Yeah very impressive,

how old are you btw ?


----------



## Andy1981iron (Dec 16, 2004)

Extreme. said:


> Now you see why I suggested him as a moderator! This guy has the potential to win the NABBA Britain this year, and many more years too because he's still damn young, it makes me sick!
> 
> Andy, "You're a big chap aren't you." just for future reference that sentence makes you sound rather light on your feet - as the Yanks say.


Please explain?


----------



## razg (Nov 23, 2004)

andy1981iron said:


> Extreme. said:
> 
> 
> > Now you see why I suggested him as a moderator!
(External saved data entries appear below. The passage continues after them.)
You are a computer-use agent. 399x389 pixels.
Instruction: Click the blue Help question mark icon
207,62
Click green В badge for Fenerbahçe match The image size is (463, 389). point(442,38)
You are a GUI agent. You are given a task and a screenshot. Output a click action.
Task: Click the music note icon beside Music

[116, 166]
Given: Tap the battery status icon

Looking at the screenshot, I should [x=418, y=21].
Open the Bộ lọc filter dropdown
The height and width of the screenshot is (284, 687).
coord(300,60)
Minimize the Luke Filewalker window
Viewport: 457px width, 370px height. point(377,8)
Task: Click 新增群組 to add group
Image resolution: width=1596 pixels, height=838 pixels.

This guy has the potential to win the NABBA Britain this year, and many more years too because he's still damn young, it makes me sick!
> ...


Light on your feet = gay

In American lingo.


----------



## Guest (Mar 7, 2006)

looking huge bodyworks, well done


----------



## Guest (Mar 8, 2006)

pics dont do him justice!!!!!!!!!!!!!!! fricking hugeeeeeeee


----------



## bodyworks (Oct 17, 2007)

ok guys, my last photo before show day comes. took this this morning, 5 weeks out, weighed 221 lbs.








[/img]


----------



## FierceFrets (Sep 29, 2005)

Incredible. I would LOVE to look like that. i think you look a little heavier than 221lbs.
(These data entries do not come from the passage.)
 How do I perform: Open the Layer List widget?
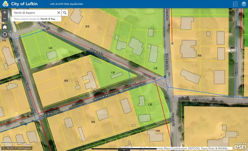point(244,4)
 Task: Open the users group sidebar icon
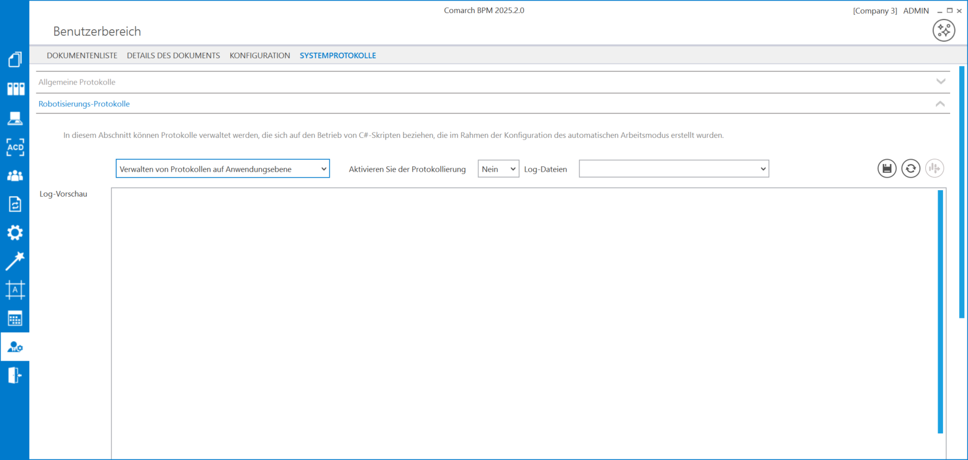pyautogui.click(x=15, y=175)
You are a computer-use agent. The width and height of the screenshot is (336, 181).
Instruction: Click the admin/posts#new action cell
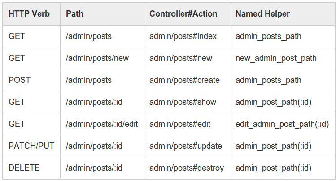(x=181, y=58)
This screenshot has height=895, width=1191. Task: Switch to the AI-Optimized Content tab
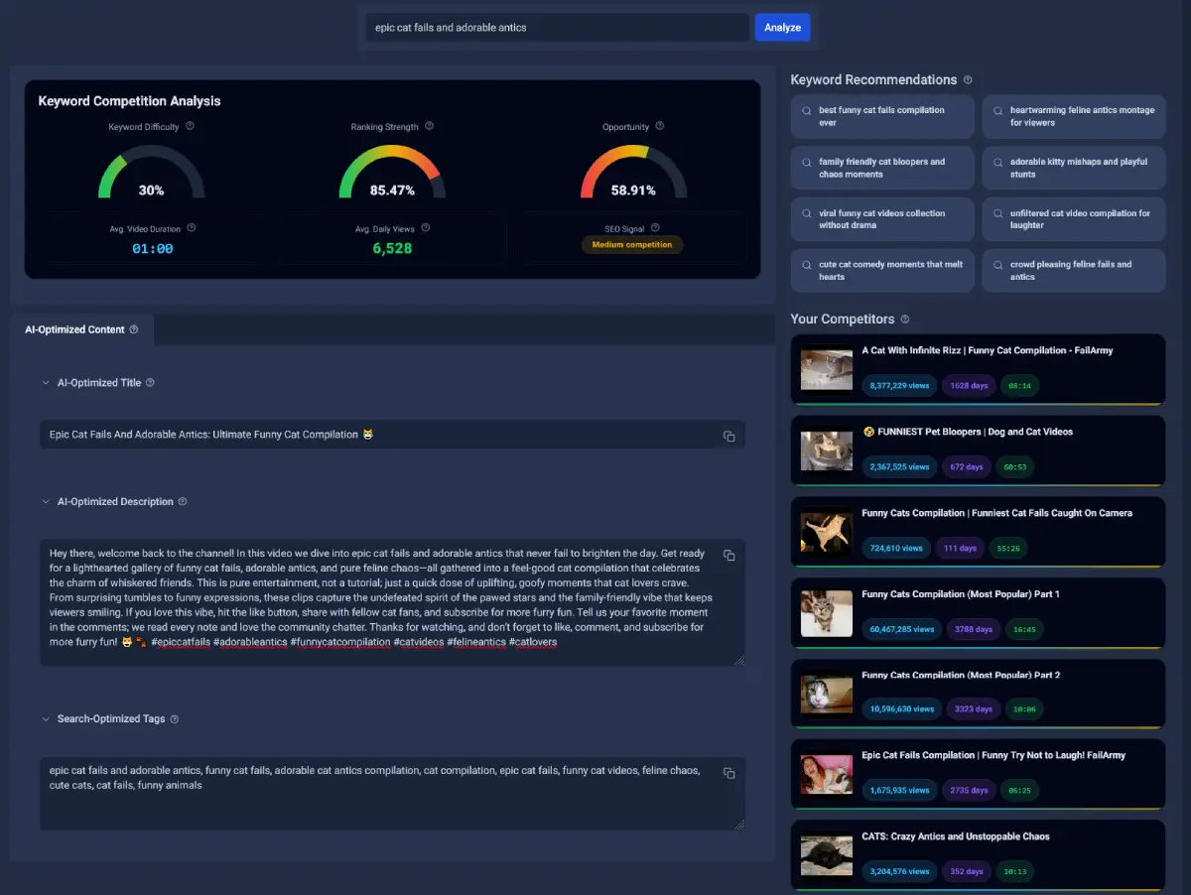point(76,328)
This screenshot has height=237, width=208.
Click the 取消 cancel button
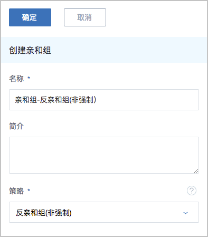tap(85, 17)
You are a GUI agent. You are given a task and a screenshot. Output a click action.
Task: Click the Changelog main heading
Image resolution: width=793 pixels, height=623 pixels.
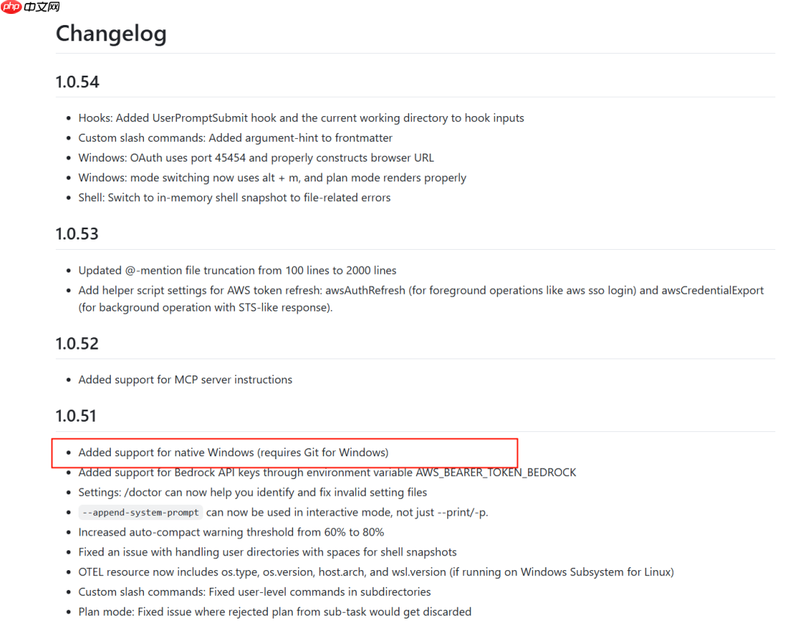click(x=111, y=33)
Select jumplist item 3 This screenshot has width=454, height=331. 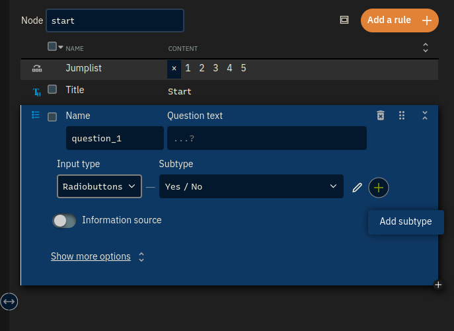215,68
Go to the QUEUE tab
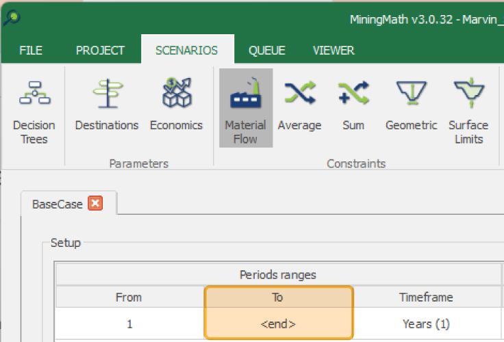This screenshot has width=504, height=342. pyautogui.click(x=266, y=51)
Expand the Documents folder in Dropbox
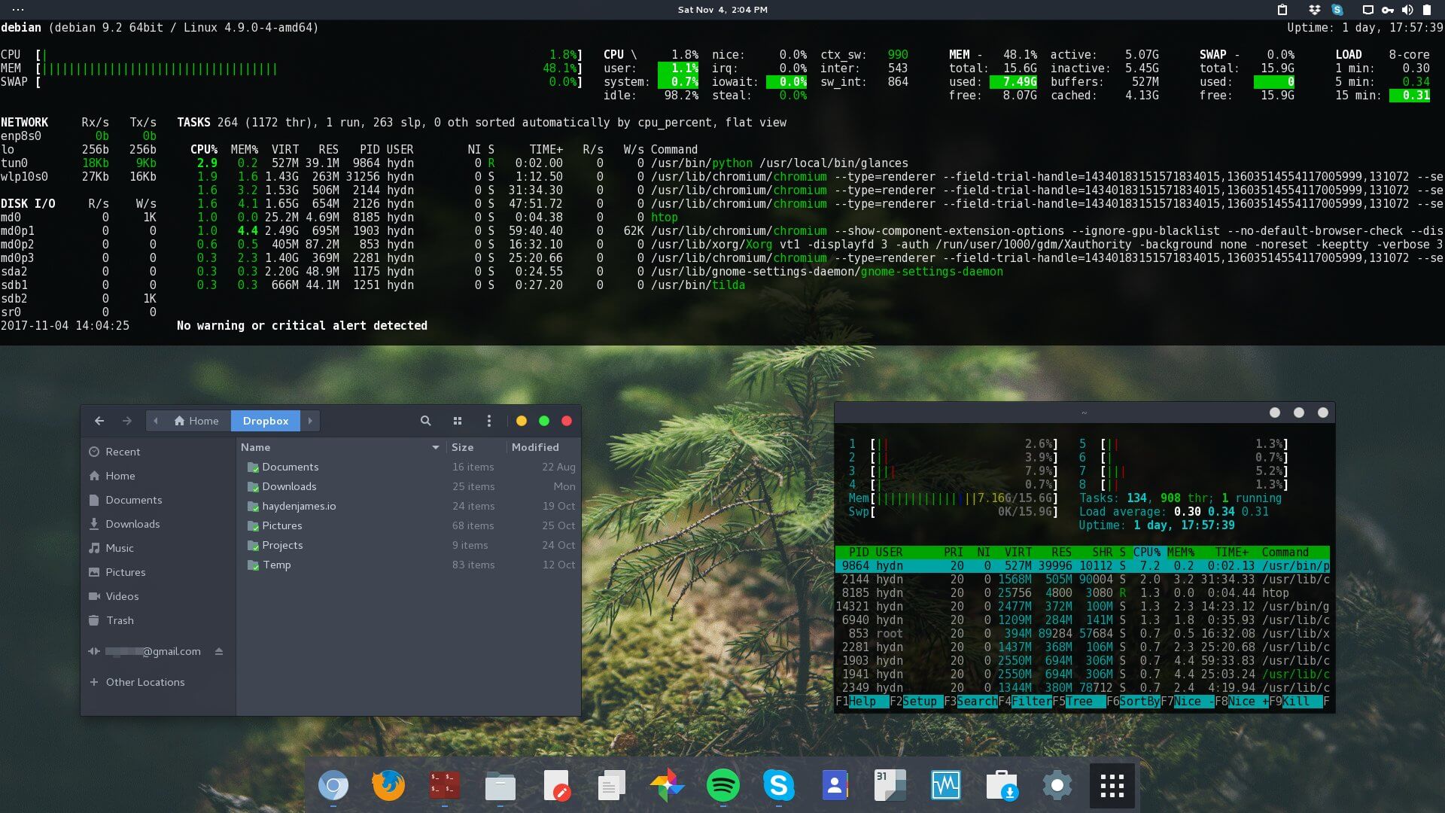Viewport: 1445px width, 813px height. pos(289,467)
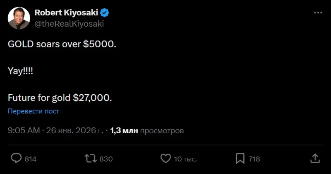Bookmark this post with the bookmark icon
Screen dimensions: 331x174
pos(240,158)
Great job mate, an inspiration.

:twisted: Fierce


----------



## nick500 (Dec 12, 2005)

I agree, thats awesome.

What are your stats, in terms of wheels/arms measurements? i'm guessing around 20in arms 28/29in legs?


----------



## 3752 (Jan 7, 2005)

Nice one mate definatly puts me to shame  keep up the hard work ..


----------



## holdmeback (Jul 29, 2005)

looking good mate wish i was quater as good as that mate.


----------



## pie muncher (Dec 1, 2004)

how old are you mate?


----------



## Malika (Sep 16, 2008)

What can I say...

Shane,

you look right on track...

You look big, full, with great proportions...

You will scare some guys at the Britain & the World! :wink:


----------



## stevie flynn (Sep 5, 2006)

WOW !!!

shane, that is pure class mate....

stay away from me in pudsey please..LOL

steve


----------



## Guest (Apr 13, 2006)

again pics dont even come close saw him yesterday this guy is the bollox! when your famous shane can i carry your bags in vegas!


----------



## Andy1981iron (Dec 16, 2004)

You look IFBB pro standard to me, brilliant.

Dare I say it....calves look a little weak in comparison to the rest of you.


----------



## Guest (Apr 16, 2006)

very impressive indeed


----------



## Casanova_2ml (Apr 11, 2005)

lol gay ? :lol:


----------